▸ **Text under study**:

* * * *

Heart sound analysis for symptom detection and computer-aided diagnosis

https://doi.org/10.1016/j.simpat.2003.11.005Get rights and content

Abstract

Heart auscultation (the interpretation by a physician of heart sounds) is a fundamental component of cardiac diagnosis. It is, however, a difficult skill to acquire. In this work, we develop a simple model for the production of heart sounds, and demonstrate its utility in identifying features useful in diagnosis. We then present a prototype system intended to aid in heart sound analysis. Based on a wavelet decomposition of the sounds and a neural network-based classifier, heart sounds are associated with likely underlying pathologies. Preliminary results promise a system that is both accurate and robust, while remaining simple enough to be implemented at low cost.

Introduction

Heart auscultation (the monitoring of sounds produced by the heart and blood circulation) is a fundamental tool in the diagnosis of heart disease. While somewhat eclipsed in the research literature due to the advent of electrocardiographic (ECG) and echocardiographic methods, there are heart defects that are difficult to detect using ECG (e.g., structural abnormalities in natural or implanted heart valves, and defects characterized by heart murmurs and abnormal sounds). Furthermore, auscultation remains the primary tool for screening and diagnosis in primary health care, due in part to the higher cost and relatively limited availability of the equipment, and to the special skills necessary to administer and interpret the results of ECG and echocardiography. In some circumstances, particularly in remote areas or developing countries, auscultation may be the only means available.

However, forming a diagnosis based on sounds heard through either a conventional acoustic or an electronic stethoscope is itself a very special skill, one that can take years to acquire. Because this skill is also very difficult to teach in a structured way, the majority of internal medicine and cardiology programs offer little or no such instruction. Despite its obvious utility, primary care physicians are documented to have poor auscultatory skills [1], [2], [3]. It would be very useful if the benefits of auscultation could be obtained with a reduced learning curve, using equipment that is low-cost, robust, and easy to use.

The complex and highly nonstationary nature of heart sound signals can make them challenging to analyze in an automated way. However, recent technological developments have made extremely powerful digital signal-processing techniques both widely accessible and practical. Local frequency analysis and wavelet (local scale analysis) approaches are particularly applicable to problems of this type. Some of these methods have been applied to study the fundamental mechanisms underlying the production of sound by the heart, and the correlation between these sounds and various heart defects (e.g., [4], [5], [6], [7], [8], [9], [10], [11], [12], [13]). For an excellent survey and discussion of work in this area see [14].

* * * *

▸ **Task list**:
1. Reproduce the passage on heart sound analysis between "https://doi.org/10.1016/j.simpat.2003.11.005Get rights and" and "at low cost.", inclusive.
2. Please carry on the article about heart sound analysis from the point where it stops.

* * * *

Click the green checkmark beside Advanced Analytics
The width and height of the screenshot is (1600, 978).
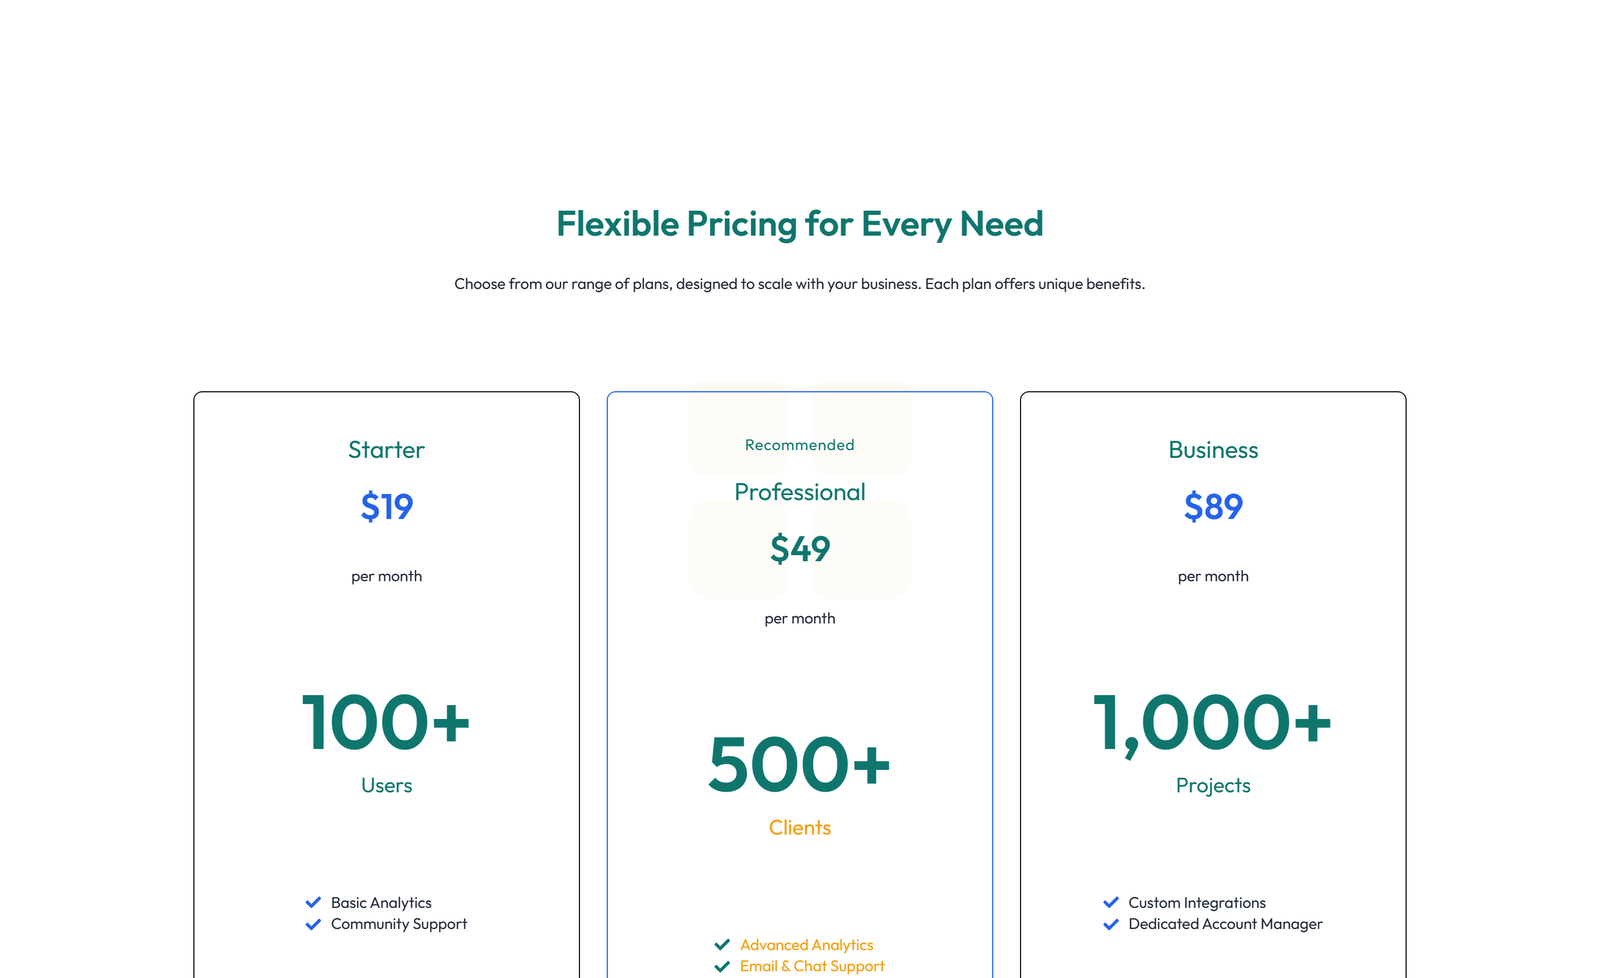pos(722,944)
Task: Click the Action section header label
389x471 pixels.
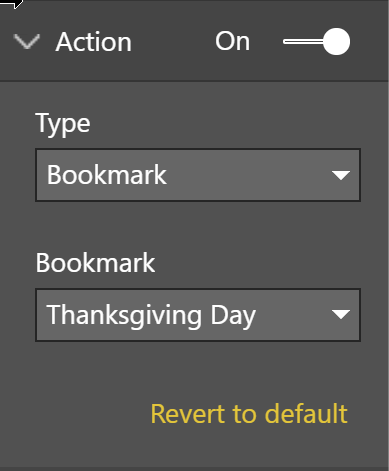Action: [94, 42]
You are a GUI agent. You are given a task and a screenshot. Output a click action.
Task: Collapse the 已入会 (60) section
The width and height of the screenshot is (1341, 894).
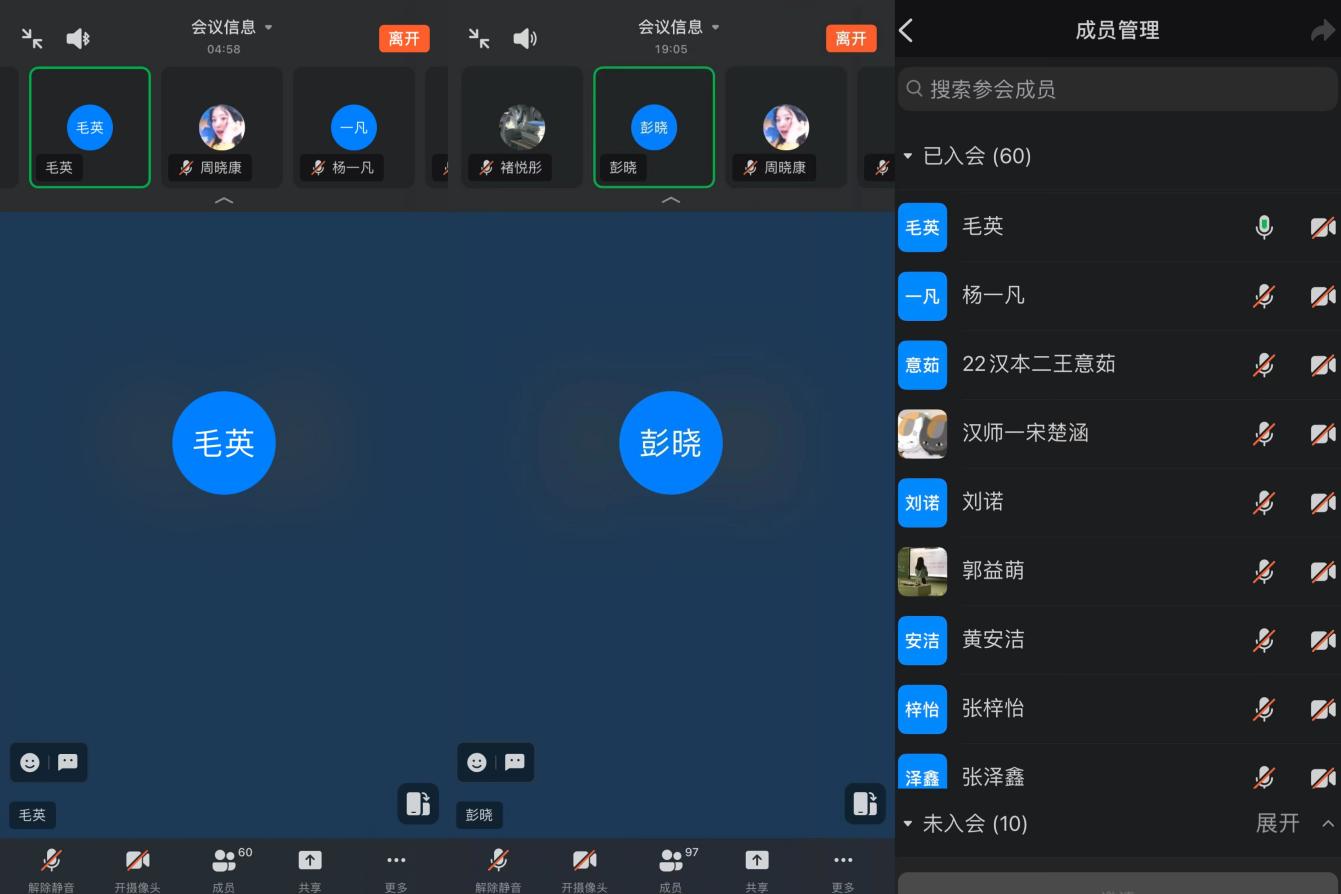pos(908,156)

* * * *

▸ **Answers to the exercise**:
1.
https://doi.org/10.1016/j.simpat.2003.11.005Get rights and content

Abstract

Heart auscultation (the interpretation by a physician of heart sounds) is a fundamental component of cardiac diagnosis. It is, however, a difficult skill to acquire. In this work, we develop a simple model for the production of heart sounds, and demonstrate its utility in identifying features useful in diagnosis. We then present a prototype system intended to aid in heart sound analysis. Based on a wavelet decomposition of the sounds and a neural network-based classifier, heart sounds are associated with likely underlying pathologies. Preliminary results promise a system that is both accurate and robust, while remaining simple enough to be implemented at low cost.

2.
Despite the clear success of digital signal-processing (DSP) based techniques, many heart sounds associated with defects remain subtle, and difficult to detect and discriminate from similar sounds with no underlying pathology.

Some of the same technological advances that have supported DSP oriented methods have also facilitated the development of increasingly sophisticated models of the heart, from relatively simple models focusing on sound formation such as [15], to full 3-D structural models.

The goal of this work is to combine local analysis methods, information provided via modeling, and classification techniques to detect, characterize and interpret sounds corresponding to symptoms and signs important for cardiac diagnosis. It is hoped that the results of this analysis may prove valuable in themselves as a diagnostic aid, and as input to machine diagnostic systems, as for example the Fallot computational model [16]. The modeling and analysis techniques described are general and could be applied to a broad range of signal-processing problems.

Section snippets

The structure of heart sounds

Heart sounds are complex and highly nonstationary signals. The “beats” associated with these sounds are reflected in the signal by periods of relatively high activity, alternating with comparatively long intervals of low activity.

The cardiac cycle consists of two periods, systole and diastole [17]. Four classes of sound components may be audible on heart auscultation: the primary components (S1, S2, S3, and S4) are short “beats”, the other classes of sounds are murmurs (longer duration),

A simple heart sound model

The heart–thorax acoustic system, like the heart sounds themselves, is extremely complex. An approach to modeling complex systems that has proven useful in a number of domains is to approximate them as linear systems, and to use the tools developed for the study of such systems. Usually, this approach includes the assumption that the system of interest is time-invariant. Clearly, this is not the case here.

Durand and Pibarot [14] have proposed a linear model with both time-varying and

Determination of the inputs and transfer functions

To determine the relative locations and amplitudes of the input impulses, we first observe that for stable, damped linear systems, the response to an impulse is maximum in magnitude at the time corresponding to the application of the impulse. When the input to the system is a sequence of impulses, there will be peaks in energy in the output (which may or may not coexist with amplitude extrema in the output) for each impulse.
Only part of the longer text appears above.